Climate-induced disruptions like drought can destabilize household and community livelihoods, particularly in low- and middle-income countries. This qualitative study explores the impact of severe and prolonged droughts on gendered livelihood transitions, women’s social and financial wellbeing, and sexual and reproductive health (SRH) outcomes in two Zambian provinces.
In September 2020, in-depth interviews (n = 20) and focus group discussions (n = 16) with 165 adult women and men in five drought-affected districts, as well as key informant interviews (n = 16) with civic leaders and healthcare providers, were conducted. A team-based thematic analysis approach, guided by the Framework Method, was used to code transcript text segments, facilitating identification and interpretation of salient thematic patterns.
Across districts, participants emphasized the toll drought had taken on their livelihoods and communities, leaving farming households with reduced income and food, with many turning to alternative income sources. Female-headed households were perceived as particularly vulnerable to drought, as women’s breadwinning and caregiving responsibilities increased, especially in households where women’s partners out-migrated in search of employment prospects.
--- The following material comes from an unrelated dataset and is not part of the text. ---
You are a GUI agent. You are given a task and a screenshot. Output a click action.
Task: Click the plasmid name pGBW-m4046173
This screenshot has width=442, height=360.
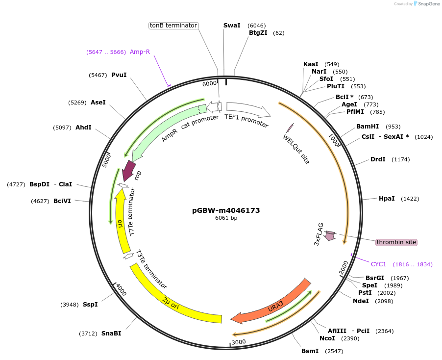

As household incomes declined, women and girls’ vulnerabilities increased: young children increasingly entered the workforce, and young girls were married when families could not afford school fees and struggled to support them financially. With less income due to drought, many participants could not afford travel to health facilities or would resort to purchasing health commodities, including family planning, from private retail pharmacies when unavailable from government facilities. Most participants described changes in fertility intentions motivated by drought: women, in particular, expressed desires for smaller families, fearing drought would constrain their capacity to support larger families. While participants cited some ongoing activities in their communities to support climate change adaptation, most acknowledged current interventions were insufficient.
Drought highlighted persistent and unaddressed vulnerabilities in women, increasing demand for health services while shrinking household resources to access those services. Policy solutions are proposed to mitigate drought-induced challenges meaningfully and sustainably, and foster climate resilience.